Maybe I could call them all by one name.
Carlotta.
I’m just amazed seeds grow into things. Learning through doing is definitely the way forward.
I’ve been warned about slugs and bugs but so far I haven’t noticed either.
The only problem is a squirrel.
It’s a squirrel that has always hung around our garden, a clumsy moron who can’t get across the fence without falling off.
Let’s call him Speedy, for now.
Speedy nicked both my little squashes and left them half nibbled at the other end of the garden.
Later, I found he’d also dug up my unborn French green beans.
I'd toyed with the idea before but these events confirmed it: Squirrels are just good-looking rats.
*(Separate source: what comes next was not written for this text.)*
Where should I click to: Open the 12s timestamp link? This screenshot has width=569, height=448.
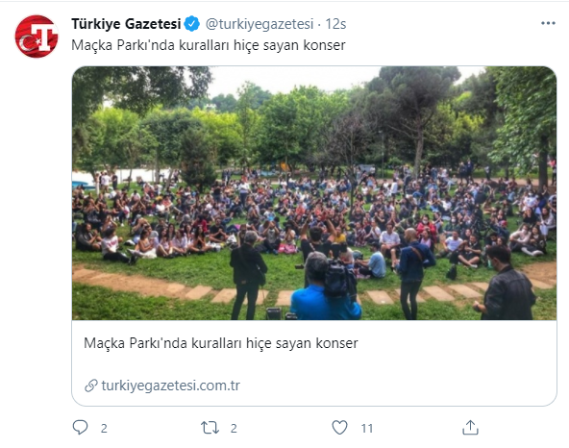[335, 24]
We are now officially at war.
Last week I threw a piece of wood at Speedy.
Speedy skipped a few inches away then turned back and sniffed the piece of wood.
Next I threw a rock at Speedy.
Speedy skipped away then turned back and sniffed the rock.
“I’m not feeding you, you idiot!”
He inched towards me, salivating.
I retreated into the house, defeated for the time being.
Yesterday brought some good news though.
A friend told me she’d had the same problem and had used a trap to great effect. She’d caught five squirrels, one by one, and had driven them off to a far away park, never to return.
“All you’ve got to do is put a bit of chocolate in it.”
This friend is going to lend me her trap and when I catch Speedy, I’m going to take him North of the River.
“That’s exactly the upgrade he wants,” the date said, never missing a chance to compare his lah-di-dah neighbourhood with my ‘grittier’ one.
Well if he prefers posh squirrels then good for him.
So there we are. Speedy is going to North London.
If he ever reappears...
Maybe he got wind of my plan...
I haven’t seen him for two days.
I'm almost starting to miss him.
Perhaps he beat me to it and caught the tube.